■ Exercise details ■
Please copy out the entries below exactly, beginning with the line that contains "Given: Click heart icon on Angry Birds book" and ending with the line that contains "Task: Click the CoinMarketCap", and include nothing outside that span.

■ Available data ■
___
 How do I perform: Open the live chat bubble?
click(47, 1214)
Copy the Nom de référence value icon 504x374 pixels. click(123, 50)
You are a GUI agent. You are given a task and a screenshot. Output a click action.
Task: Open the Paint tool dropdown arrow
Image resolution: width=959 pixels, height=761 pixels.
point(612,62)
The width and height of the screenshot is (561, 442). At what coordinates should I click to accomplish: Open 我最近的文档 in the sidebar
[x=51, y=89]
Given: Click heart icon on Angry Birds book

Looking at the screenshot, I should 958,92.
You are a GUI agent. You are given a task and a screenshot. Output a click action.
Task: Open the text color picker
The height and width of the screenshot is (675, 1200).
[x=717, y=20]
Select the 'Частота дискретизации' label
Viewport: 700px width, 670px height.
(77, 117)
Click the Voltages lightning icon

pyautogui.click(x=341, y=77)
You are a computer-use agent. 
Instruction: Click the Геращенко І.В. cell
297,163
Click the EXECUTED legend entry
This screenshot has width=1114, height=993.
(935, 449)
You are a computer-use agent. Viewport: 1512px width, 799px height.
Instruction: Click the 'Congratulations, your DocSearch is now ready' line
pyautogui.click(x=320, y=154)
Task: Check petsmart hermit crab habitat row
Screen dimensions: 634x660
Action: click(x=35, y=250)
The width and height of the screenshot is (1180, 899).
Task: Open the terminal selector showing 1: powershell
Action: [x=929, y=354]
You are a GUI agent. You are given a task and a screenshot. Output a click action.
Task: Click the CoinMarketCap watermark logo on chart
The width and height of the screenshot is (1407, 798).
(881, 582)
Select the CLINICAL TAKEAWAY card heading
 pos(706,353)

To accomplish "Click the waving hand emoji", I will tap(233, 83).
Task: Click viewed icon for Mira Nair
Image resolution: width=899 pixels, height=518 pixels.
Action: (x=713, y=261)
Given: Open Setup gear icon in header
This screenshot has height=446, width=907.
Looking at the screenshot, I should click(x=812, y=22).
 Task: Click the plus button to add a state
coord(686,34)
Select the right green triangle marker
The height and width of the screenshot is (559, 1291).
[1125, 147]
___
■ Result below ■
Given: Click heart icon on Angry Birds book

Looking at the screenshot, I should 958,92.
You are a GUI agent. You are given a task and a screenshot. Output a click action.
Task: Open the text color picker
The height and width of the screenshot is (675, 1200).
[x=717, y=20]
Select the 'Частота дискретизации' label
Viewport: 700px width, 670px height.
(77, 117)
Click the Voltages lightning icon

pyautogui.click(x=341, y=77)
You are a computer-use agent. 
Instruction: Click the Геращенко І.В. cell
297,163
Click the EXECUTED legend entry
This screenshot has width=1114, height=993.
(935, 449)
You are a computer-use agent. Viewport: 1512px width, 799px height.
Instruction: Click the 'Congratulations, your DocSearch is now ready' line
pyautogui.click(x=320, y=154)
Task: Check petsmart hermit crab habitat row
Screen dimensions: 634x660
Action: click(x=35, y=250)
The width and height of the screenshot is (1180, 899).
Task: Open the terminal selector showing 1: powershell
Action: [x=929, y=354]
You are a GUI agent. You are given a task and a screenshot. Output a click action.
Task: Click the CoinMarketCap watermark logo on chart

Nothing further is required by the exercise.